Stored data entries
------------------------------------

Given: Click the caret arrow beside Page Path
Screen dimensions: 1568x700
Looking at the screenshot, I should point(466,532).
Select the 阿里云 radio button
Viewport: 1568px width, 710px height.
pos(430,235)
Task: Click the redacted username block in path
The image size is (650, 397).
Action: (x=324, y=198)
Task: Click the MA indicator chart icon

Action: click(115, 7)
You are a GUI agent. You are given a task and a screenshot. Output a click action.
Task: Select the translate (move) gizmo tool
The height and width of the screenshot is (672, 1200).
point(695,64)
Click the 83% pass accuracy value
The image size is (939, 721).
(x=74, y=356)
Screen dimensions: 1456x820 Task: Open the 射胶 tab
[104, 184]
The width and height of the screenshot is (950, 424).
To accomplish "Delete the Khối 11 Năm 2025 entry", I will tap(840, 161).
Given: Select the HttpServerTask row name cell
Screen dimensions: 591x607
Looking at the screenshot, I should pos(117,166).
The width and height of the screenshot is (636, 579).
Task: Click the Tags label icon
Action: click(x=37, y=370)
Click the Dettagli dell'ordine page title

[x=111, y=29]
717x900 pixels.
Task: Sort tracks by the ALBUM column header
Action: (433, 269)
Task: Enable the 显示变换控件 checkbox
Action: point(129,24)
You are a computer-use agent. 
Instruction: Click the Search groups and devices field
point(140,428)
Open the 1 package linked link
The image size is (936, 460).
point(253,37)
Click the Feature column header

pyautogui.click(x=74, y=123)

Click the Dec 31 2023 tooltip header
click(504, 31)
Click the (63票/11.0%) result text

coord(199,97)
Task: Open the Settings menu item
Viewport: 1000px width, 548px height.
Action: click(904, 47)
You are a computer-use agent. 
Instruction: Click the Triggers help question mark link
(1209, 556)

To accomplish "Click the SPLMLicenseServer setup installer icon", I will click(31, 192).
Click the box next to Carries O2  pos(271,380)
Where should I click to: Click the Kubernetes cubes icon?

------------------------------------

** Work instructions **
Using the entries above, give back exactly the line containing "The image size is (650, 397).", the line containing "Given: Select the", and every line between them, and nothing else.

** Written answer **
The image size is (650, 397).
Action: (x=324, y=198)
Task: Click the MA indicator chart icon

Action: click(115, 7)
You are a GUI agent. You are given a task and a screenshot. Output a click action.
Task: Select the translate (move) gizmo tool
The height and width of the screenshot is (672, 1200).
point(695,64)
Click the 83% pass accuracy value
The image size is (939, 721).
(x=74, y=356)
Screen dimensions: 1456x820 Task: Open the 射胶 tab
[104, 184]
The width and height of the screenshot is (950, 424).
To accomplish "Delete the Khối 11 Năm 2025 entry", I will tap(840, 161).
Given: Select the HttpServerTask row name cell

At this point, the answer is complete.